The Implications: A New Era for Home Services

The implications of this funding round for the home services sector are profound. Probook’s success signals the end of the "DIY" software era, where business owners were forced to act as systems integrators for their own companies.

By providing a cohesive operating system, Probook is effectively leveling the playing field. Smaller, independent shops can now leverage the same sophisticated dispatch and communication technology as billion-dollar private equity-backed firms. This, in turn, is expected to drive consolidation and professionalization across the entire sector.

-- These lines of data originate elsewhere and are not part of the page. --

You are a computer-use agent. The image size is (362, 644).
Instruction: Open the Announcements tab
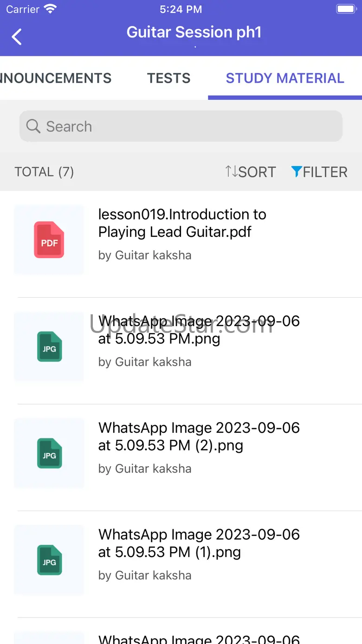tap(56, 78)
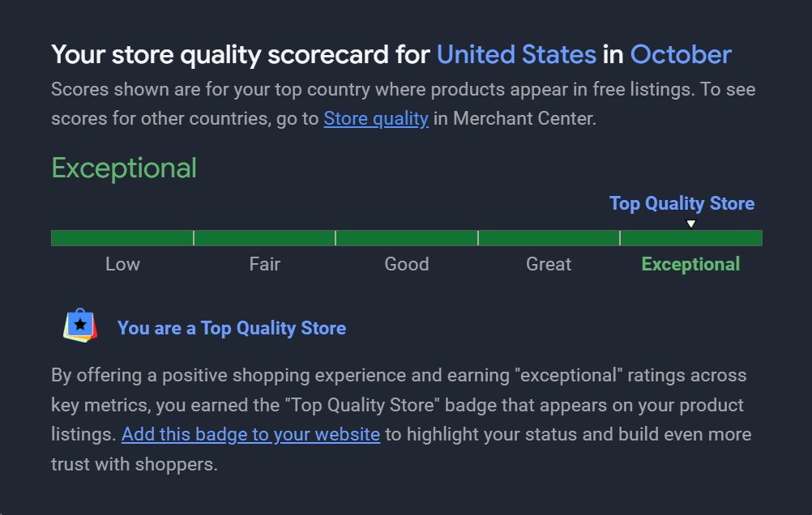Select the Great segment on the scorecard bar

pos(549,237)
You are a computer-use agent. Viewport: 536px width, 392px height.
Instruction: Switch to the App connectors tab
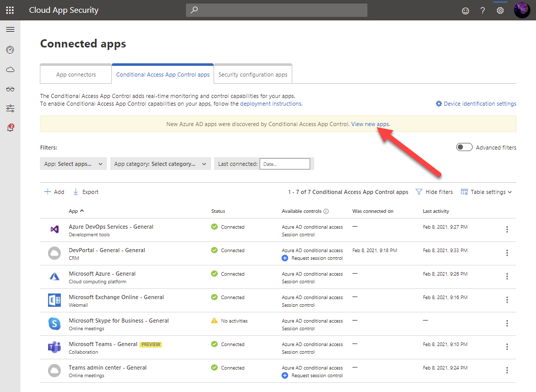point(75,74)
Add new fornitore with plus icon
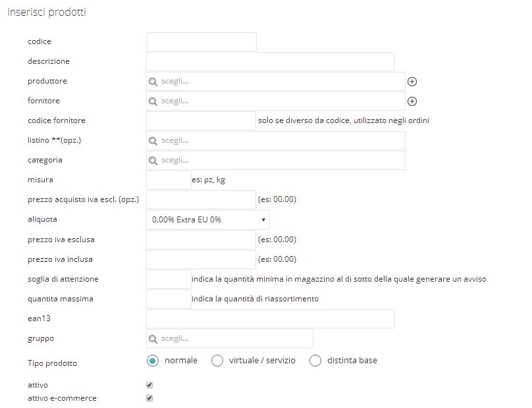This screenshot has height=408, width=532. (x=412, y=101)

Furthermore, the "human-in-the-loop" philosophy adopted by Probook—where the AI manages the heavy lifting and humans manage the exceptions—provides a blueprint for how AI can be successfully integrated into blue-collar industries without displacing the essential human element of skilled labor.

As Probook scales its go-to-market team and expands its engineering department with this new capital, the company is set to define the next decade of home services. With deep roots in the trade and the backing of the world’s most influential venture capital firms, Probook is not just building software; it is building the infrastructure upon which the next generation of American home services will run.